* Pointing data for screenshots *

----

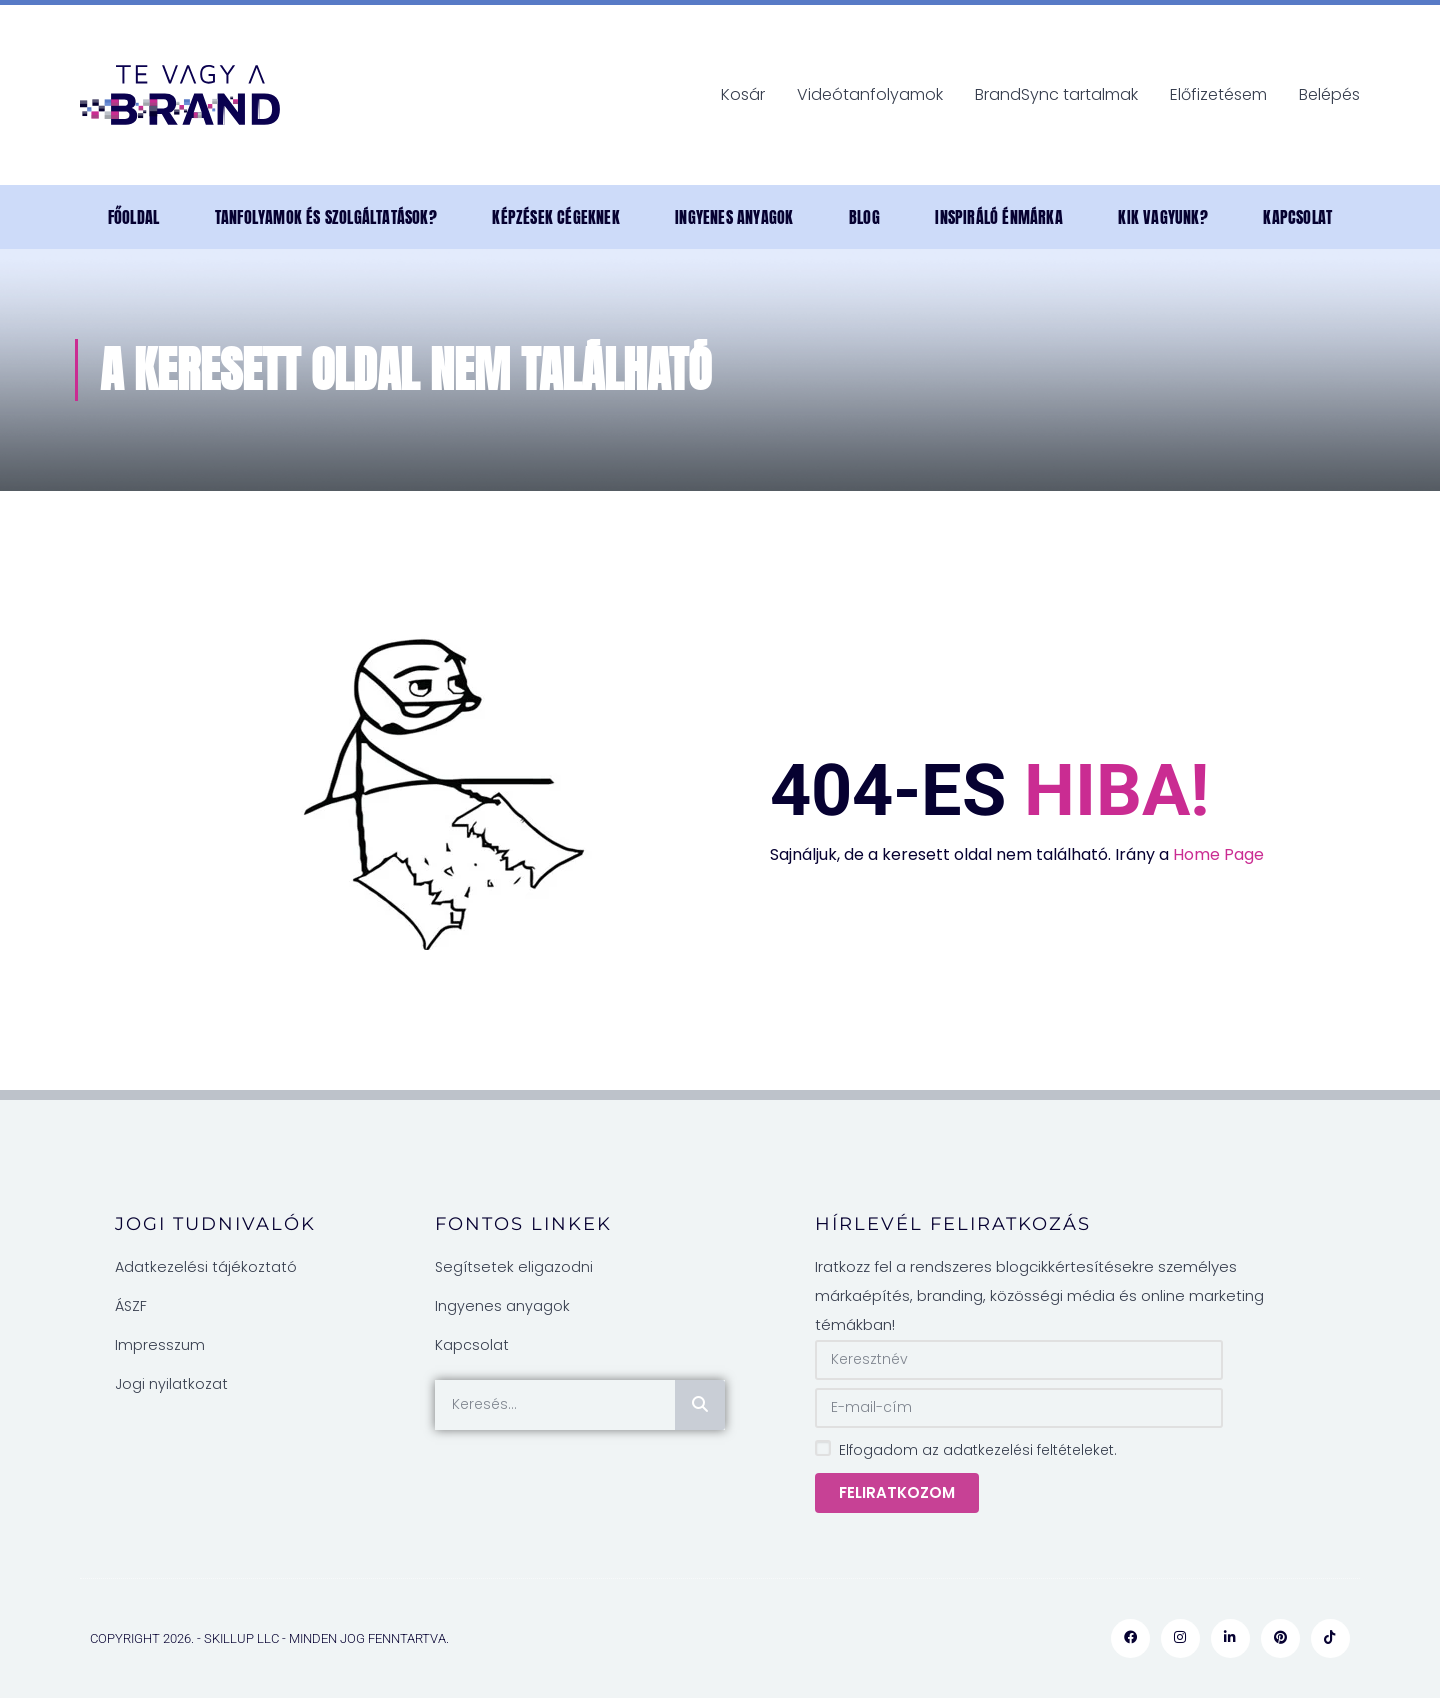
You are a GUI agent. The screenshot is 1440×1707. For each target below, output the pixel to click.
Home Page (1218, 854)
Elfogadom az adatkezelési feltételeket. (978, 1450)
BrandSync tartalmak (1056, 94)
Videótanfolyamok (870, 94)
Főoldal (133, 217)
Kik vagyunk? (1162, 217)
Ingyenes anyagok (734, 217)
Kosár (743, 94)
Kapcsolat (1297, 217)
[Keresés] (700, 1405)
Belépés (1329, 94)
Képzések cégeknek (555, 217)
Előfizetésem (1218, 94)
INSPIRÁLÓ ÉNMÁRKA (998, 217)
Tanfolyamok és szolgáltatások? (326, 217)
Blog (864, 217)
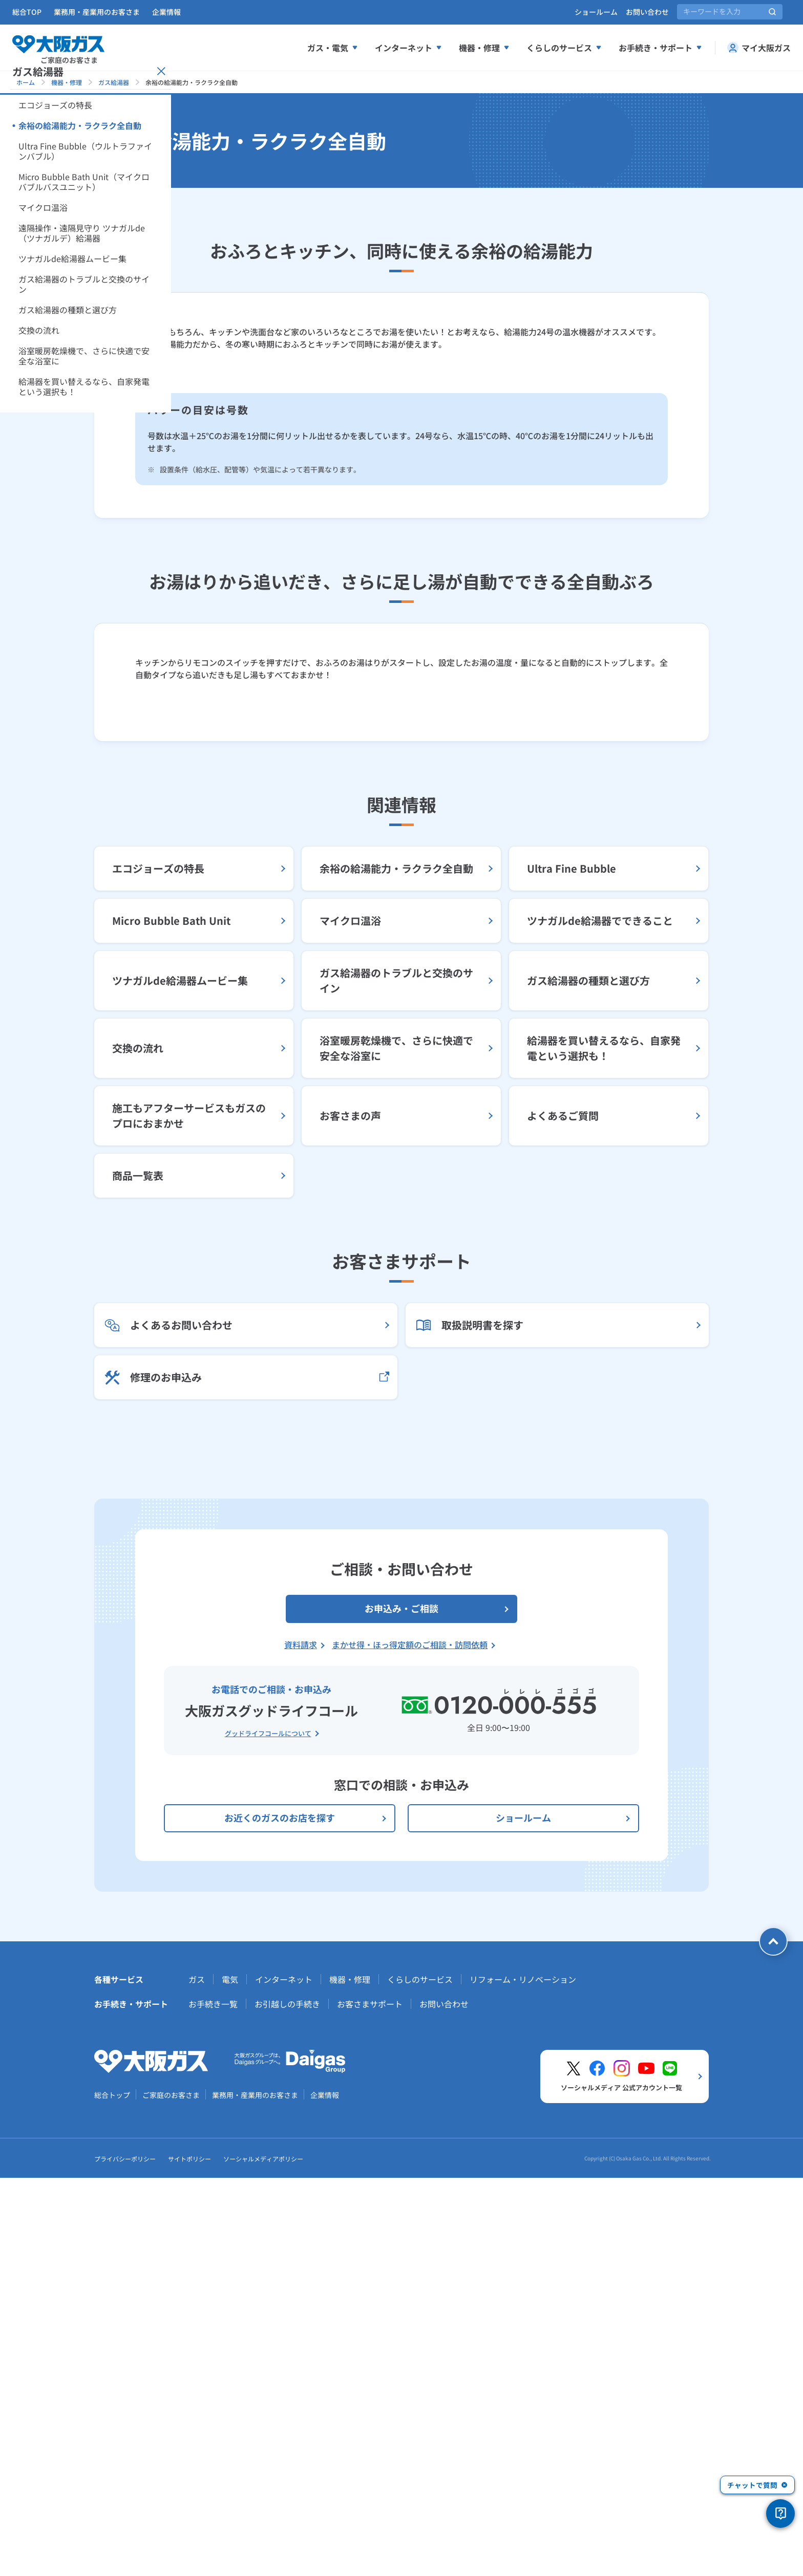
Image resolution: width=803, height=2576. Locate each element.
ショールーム (596, 12)
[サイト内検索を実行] (772, 11)
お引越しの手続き (287, 2404)
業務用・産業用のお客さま (97, 12)
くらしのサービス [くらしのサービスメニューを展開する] (564, 47)
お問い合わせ (647, 12)
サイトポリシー (189, 2559)
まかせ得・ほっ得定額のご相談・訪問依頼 (410, 2045)
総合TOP (26, 12)
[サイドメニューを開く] (39, 188)
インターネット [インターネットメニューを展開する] (408, 47)
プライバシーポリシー (125, 2559)
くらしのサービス (420, 2379)
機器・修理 (66, 82)
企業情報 (166, 12)
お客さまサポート (370, 2404)
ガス (196, 2379)
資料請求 (300, 2045)
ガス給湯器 (113, 82)
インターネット (283, 2379)
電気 (230, 2379)
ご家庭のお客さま (171, 2495)
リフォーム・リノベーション (523, 2379)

----

* Set exercise *
Write out every line of the records above verbatim, omitting the pictures.

* Written answer *
You are a GUI agent. The screenshot is 1440×1707. For each target below, output the pixel to click.
Home Page (1218, 854)
Elfogadom az adatkezelési feltételeket. (978, 1450)
BrandSync tartalmak (1056, 94)
Videótanfolyamok (870, 94)
Főoldal (133, 217)
Kik vagyunk? (1162, 217)
Ingyenes anyagok (734, 217)
Kosár (743, 94)
Kapcsolat (1297, 217)
[Keresés] (700, 1405)
Belépés (1329, 94)
Képzések cégeknek (555, 217)
Előfizetésem (1218, 94)
INSPIRÁLÓ ÉNMÁRKA (998, 217)
Tanfolyamok és szolgáltatások? (326, 217)
Blog (864, 217)
Image resolution: width=803, height=2576. Locate each element.
ショールーム (596, 12)
[サイト内検索を実行] (772, 11)
お引越しの手続き (287, 2404)
業務用・産業用のお客さま (97, 12)
くらしのサービス [くらしのサービスメニューを展開する] (564, 47)
お問い合わせ (647, 12)
サイトポリシー (189, 2559)
まかせ得・ほっ得定額のご相談・訪問依頼 (410, 2045)
総合TOP (26, 12)
[サイドメニューを開く] (39, 188)
インターネット [インターネットメニューを展開する] (408, 47)
プライバシーポリシー (125, 2559)
くらしのサービス (420, 2379)
機器・修理 (66, 82)
企業情報 (166, 12)
お客さまサポート (370, 2404)
ガス (196, 2379)
資料請求 (300, 2045)
ガス給湯器 (113, 82)
インターネット (283, 2379)
電気 (230, 2379)
ご家庭のお客さま (171, 2495)
リフォーム・リノベーション (523, 2379)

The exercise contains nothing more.